His agitation was visible to me in the impatient movement of his hands;
his resignation in the long sigh that he gave out. In the first place,
he told me in his booming voice, which usually sent his grandchildren scattering
in all directions, I cannot tell you those stories, mostly because I am
afraid. For whom? I asked. For those who are left behind, he
answered, lowering his voice. In the second place, he added, no one
would ever believe me if I told them what I knew.
THE actual catalyst which prompted me to begin
the arduous task of recording occurred many years later in the wake of
my grandfather's death. It was during a trip to South Florida, where
I attended the Caribbean Writers Summer Institute at the University of
Miami (1996). During the course of that trip, I had the opportunity to
reunite - after many years - with family members and close friends who
had all left Cuba under duress during the various waves of immigration
following the 1959 revolution. Although they all shared the same
urgency to relate their experiences and to talk about their lives in exile,
perhaps the most emotional reunion was with two of my grandfather's sisters,
both of whom had never learned to speak English and both of whom still
considered themselves to be in a state of exile after nearly forty years.
The eldest, Tía Asela, was one hundred
and one years old at the time. When I asked her to tell me stories,
she began by recalling the changed atmosphere in Cuba following the Spanish
American War. Gently stroking my hand as she spoke, she then told
me about the volunteer work she'd been involved in following her husband's
premature death. Tell me stories about Cuba after the revolution,
I finally asked; at my words, Tía grew silent, her mouth drawn into
a thin curve of pain and sorrow. After a few moments, she signalled
to Tía Yoyín, the youngest of her siblings. "Tell her
about when the soldiers took the house," she said, leaning forward in her
chair and gesturing at her sister. "We had only a half-an-hour to
pack our bags," Tía Yoyín began, taking up the cue.

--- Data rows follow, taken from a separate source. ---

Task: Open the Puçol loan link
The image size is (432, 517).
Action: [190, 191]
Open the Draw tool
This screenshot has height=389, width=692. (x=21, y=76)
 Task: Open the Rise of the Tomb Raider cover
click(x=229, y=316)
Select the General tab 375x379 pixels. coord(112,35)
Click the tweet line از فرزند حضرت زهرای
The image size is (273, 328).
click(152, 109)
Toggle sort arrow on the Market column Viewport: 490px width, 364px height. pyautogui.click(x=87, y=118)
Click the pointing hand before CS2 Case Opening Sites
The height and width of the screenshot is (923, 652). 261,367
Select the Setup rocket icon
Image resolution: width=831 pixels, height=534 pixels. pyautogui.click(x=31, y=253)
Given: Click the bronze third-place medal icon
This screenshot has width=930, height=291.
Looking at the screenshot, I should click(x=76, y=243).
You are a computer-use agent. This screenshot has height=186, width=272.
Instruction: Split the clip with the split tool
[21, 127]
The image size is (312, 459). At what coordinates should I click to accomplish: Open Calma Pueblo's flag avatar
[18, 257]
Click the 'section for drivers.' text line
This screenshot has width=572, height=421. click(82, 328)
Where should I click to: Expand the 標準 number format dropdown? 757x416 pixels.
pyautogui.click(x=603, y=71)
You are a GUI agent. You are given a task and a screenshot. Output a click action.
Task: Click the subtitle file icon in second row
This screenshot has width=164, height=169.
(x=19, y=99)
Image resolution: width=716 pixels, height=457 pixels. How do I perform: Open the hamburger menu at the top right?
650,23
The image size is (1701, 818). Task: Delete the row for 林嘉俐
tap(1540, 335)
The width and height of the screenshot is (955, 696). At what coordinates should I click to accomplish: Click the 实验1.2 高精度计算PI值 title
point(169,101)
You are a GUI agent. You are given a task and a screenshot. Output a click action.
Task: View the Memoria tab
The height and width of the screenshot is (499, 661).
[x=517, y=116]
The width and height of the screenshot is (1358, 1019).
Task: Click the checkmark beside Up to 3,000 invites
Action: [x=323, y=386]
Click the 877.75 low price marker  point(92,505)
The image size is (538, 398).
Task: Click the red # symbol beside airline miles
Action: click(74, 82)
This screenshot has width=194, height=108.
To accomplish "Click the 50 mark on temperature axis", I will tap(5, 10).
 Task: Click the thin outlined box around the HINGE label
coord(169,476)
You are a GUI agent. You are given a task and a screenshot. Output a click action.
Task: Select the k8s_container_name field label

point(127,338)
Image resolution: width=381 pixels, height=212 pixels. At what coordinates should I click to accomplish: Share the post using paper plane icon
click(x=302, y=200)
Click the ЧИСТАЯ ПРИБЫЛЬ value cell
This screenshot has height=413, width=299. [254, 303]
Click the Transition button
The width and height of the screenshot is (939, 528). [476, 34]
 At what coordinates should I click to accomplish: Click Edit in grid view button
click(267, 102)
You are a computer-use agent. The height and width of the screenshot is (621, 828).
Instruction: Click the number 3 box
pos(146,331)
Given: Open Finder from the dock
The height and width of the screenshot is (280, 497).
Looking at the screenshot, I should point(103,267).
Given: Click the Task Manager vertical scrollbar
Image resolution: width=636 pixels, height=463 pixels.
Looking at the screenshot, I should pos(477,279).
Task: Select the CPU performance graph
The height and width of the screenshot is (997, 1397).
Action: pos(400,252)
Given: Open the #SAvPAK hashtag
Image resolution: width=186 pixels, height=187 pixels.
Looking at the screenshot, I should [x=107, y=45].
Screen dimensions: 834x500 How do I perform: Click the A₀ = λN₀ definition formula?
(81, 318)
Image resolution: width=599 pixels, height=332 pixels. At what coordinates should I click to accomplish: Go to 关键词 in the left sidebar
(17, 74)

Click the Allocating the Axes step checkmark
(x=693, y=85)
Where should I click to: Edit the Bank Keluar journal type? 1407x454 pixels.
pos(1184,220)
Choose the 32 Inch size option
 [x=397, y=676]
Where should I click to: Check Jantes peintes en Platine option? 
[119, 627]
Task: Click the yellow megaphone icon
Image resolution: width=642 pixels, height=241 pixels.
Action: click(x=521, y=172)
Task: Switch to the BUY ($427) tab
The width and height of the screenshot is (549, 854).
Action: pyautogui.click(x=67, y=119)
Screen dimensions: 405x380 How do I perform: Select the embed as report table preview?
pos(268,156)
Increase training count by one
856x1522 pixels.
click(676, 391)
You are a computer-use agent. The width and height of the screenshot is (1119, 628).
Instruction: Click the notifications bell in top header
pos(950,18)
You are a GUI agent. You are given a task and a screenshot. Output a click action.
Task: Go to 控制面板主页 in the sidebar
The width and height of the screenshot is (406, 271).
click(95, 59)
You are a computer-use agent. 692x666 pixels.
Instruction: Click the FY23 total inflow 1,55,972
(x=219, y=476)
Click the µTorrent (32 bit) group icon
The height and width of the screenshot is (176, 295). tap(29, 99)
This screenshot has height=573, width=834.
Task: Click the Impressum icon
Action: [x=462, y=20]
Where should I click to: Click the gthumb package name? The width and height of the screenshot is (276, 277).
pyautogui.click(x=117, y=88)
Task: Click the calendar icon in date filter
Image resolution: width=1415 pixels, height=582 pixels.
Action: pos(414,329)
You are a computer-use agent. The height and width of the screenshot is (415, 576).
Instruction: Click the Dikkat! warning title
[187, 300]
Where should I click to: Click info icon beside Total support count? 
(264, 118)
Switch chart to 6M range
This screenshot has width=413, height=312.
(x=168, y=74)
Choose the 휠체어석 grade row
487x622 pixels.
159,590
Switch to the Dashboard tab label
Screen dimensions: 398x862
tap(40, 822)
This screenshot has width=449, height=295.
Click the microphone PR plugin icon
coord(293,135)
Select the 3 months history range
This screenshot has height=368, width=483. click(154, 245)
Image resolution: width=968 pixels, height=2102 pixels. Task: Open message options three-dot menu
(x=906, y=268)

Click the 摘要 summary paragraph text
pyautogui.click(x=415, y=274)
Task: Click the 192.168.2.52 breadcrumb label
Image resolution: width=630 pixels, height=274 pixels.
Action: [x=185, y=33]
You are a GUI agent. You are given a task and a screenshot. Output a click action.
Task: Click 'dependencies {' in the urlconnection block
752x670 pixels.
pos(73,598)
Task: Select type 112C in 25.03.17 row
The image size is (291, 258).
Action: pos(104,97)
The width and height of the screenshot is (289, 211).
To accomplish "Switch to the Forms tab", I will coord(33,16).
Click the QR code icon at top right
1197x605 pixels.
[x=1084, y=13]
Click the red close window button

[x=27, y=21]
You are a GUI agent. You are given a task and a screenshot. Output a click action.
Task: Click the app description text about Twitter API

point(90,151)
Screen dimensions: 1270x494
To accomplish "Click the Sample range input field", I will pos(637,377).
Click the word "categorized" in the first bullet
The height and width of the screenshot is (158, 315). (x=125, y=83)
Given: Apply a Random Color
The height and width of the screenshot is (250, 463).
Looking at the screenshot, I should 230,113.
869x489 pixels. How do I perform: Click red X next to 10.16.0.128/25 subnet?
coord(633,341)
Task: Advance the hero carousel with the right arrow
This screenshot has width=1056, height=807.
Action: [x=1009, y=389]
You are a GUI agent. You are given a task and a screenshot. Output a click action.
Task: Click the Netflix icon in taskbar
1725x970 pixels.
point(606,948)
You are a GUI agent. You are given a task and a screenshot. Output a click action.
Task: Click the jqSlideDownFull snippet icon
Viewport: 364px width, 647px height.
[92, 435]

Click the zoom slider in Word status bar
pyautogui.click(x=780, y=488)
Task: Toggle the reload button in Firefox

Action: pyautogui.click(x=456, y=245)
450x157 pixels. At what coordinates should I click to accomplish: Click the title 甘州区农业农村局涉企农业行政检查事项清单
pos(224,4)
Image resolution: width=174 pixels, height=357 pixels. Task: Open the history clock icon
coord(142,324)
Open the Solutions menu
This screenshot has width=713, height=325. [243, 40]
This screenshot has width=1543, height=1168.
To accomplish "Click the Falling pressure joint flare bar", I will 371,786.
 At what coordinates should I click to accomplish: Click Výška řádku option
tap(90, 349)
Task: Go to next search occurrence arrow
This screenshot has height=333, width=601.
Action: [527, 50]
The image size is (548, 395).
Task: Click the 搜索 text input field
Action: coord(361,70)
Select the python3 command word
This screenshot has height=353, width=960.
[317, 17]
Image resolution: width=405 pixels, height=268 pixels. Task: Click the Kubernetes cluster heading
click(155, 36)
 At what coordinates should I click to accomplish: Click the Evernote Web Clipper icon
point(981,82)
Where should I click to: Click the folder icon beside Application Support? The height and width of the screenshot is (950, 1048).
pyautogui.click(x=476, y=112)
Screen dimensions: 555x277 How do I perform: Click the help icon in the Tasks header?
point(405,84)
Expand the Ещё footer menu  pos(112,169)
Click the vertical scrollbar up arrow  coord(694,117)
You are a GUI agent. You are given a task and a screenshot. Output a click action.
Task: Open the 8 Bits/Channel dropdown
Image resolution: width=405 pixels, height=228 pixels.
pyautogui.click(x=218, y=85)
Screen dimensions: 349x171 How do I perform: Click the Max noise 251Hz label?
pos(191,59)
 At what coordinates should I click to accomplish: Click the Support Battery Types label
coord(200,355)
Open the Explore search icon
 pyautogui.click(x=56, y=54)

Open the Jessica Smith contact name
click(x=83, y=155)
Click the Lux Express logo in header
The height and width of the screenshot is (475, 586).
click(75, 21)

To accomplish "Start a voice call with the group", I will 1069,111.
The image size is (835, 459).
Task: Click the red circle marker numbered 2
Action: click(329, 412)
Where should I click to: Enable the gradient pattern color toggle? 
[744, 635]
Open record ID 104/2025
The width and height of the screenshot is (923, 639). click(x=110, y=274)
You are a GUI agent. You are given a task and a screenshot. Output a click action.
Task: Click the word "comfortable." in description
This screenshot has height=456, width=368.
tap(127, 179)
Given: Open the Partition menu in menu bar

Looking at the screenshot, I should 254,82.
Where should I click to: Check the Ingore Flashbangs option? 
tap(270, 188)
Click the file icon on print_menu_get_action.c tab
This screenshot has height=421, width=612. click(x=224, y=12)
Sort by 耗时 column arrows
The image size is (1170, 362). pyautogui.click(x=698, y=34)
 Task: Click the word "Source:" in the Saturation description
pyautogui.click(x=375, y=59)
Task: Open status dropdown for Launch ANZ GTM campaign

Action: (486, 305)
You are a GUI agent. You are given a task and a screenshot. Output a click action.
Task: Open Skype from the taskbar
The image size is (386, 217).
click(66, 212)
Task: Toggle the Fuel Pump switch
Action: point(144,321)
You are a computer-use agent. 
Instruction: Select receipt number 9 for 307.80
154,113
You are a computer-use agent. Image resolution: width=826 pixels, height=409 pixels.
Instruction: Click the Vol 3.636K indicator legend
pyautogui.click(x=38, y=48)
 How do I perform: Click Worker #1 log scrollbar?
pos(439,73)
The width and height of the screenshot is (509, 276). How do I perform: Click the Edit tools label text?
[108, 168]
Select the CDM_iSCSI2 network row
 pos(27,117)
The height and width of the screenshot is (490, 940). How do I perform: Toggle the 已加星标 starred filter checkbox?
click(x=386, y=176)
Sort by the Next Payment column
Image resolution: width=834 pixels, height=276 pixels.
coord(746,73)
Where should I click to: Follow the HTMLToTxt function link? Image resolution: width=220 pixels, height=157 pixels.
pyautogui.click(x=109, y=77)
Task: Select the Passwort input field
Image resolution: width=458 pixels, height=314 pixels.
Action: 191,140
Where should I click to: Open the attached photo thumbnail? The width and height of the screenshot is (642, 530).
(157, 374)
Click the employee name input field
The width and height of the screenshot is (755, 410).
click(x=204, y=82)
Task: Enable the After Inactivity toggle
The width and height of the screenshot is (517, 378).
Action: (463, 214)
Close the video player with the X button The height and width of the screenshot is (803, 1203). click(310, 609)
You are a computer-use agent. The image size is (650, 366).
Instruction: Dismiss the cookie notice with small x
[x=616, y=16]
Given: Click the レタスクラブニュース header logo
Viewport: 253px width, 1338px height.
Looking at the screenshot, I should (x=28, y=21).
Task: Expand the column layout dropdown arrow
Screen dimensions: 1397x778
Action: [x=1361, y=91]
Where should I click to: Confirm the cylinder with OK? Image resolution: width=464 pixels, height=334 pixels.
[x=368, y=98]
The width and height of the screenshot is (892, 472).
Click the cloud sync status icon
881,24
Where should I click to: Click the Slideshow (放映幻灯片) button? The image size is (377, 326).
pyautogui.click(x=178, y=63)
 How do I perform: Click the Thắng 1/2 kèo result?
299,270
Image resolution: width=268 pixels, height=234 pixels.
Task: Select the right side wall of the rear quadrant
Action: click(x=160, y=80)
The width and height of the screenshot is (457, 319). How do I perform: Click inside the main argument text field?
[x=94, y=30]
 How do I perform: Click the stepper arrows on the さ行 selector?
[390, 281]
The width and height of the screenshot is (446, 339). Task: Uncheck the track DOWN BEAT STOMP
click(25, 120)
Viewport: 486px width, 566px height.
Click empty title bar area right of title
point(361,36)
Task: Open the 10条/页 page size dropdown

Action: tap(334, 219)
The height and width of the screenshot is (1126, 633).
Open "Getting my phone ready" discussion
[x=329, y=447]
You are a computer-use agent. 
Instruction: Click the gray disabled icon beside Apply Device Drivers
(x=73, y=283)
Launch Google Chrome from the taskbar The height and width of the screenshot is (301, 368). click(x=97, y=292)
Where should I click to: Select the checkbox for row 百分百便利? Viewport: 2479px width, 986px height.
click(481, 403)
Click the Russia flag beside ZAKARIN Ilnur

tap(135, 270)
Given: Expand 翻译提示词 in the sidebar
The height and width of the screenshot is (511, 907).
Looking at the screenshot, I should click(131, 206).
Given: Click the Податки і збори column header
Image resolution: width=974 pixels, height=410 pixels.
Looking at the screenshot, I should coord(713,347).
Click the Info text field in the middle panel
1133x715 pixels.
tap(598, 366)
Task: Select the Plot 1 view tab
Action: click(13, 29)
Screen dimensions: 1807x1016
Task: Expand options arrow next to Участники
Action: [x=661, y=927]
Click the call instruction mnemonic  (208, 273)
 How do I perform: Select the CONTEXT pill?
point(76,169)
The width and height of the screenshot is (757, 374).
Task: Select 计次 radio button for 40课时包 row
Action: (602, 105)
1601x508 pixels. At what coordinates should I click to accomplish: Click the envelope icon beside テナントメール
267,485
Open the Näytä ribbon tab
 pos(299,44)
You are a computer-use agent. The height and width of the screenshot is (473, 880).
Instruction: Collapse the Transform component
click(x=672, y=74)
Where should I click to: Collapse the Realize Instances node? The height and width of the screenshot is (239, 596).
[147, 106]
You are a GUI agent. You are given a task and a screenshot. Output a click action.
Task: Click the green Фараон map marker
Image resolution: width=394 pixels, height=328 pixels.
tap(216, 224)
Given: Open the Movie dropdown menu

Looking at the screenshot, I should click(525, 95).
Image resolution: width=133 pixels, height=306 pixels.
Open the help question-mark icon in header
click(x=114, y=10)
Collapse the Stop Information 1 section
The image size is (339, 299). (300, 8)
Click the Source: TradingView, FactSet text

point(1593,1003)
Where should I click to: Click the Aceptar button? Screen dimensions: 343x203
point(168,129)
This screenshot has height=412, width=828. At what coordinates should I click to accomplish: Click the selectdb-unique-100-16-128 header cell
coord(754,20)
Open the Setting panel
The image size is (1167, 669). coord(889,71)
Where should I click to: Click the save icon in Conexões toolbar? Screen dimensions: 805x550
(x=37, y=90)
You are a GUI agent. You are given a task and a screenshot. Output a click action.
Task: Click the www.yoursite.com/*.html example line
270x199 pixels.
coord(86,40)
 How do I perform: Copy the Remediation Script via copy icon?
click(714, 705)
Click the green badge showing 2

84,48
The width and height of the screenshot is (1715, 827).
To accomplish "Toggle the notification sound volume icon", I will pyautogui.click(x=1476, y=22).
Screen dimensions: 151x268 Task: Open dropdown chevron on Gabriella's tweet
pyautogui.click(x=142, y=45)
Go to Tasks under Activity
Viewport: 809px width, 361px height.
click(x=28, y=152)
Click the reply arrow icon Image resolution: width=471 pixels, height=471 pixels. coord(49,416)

"A lifetime of memories," she added, with lowered eyes, "in only one bag."
For the remainder of the afternoon I, along with
my husband and three children, listened to Tía Yoyín, as
she recited a series of stories at her sister's prompting - stories, she
told me, that were too painful for Asela to relay herself; nevertheless,
she wanted me to know. Just like my grandparents before her, she
wanted me to know what they had witnessed - what we had lost. At
the time, I could not help but recall my first visit to Miami, not long
after Tía Asela had arrived from Cuba. I will never forget
the tone of their voices as she and her sisters described the conditions
under which they had lived. In vain, I attempted to record their
stories and capture with words the emotion that thickened their voices
and galvanised their slight bodies. It wasn't until I saw for the
first time in the Prado Museum the "Dark Paintings" of Goya that I found
images that came close to representing the nightmarish vision that my old
aunts described.
TIA Asela died shortly after celebrating her one
hundred and second birthday; though I choose to believe that chance had
nothing to do with it, I was in Miami at the time of her death and was
able to hold vigil (with a room full of women who recited a litany of prayers
together in one voice) and wish Asela safe passage to the other side.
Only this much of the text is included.